**TASK**: In the records below, find the line containing "Image resolution: width=744" and restate it and all lines after it exactly, through the last line.

**EXTRACTED DATA**:
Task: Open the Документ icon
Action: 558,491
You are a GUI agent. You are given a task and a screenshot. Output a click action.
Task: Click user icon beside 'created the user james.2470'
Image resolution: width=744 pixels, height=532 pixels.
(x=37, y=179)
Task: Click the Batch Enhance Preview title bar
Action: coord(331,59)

**TASK ANSWER**:
Image resolution: width=744 pixels, height=532 pixels.
(x=37, y=179)
Task: Click the Batch Enhance Preview title bar
Action: coord(331,59)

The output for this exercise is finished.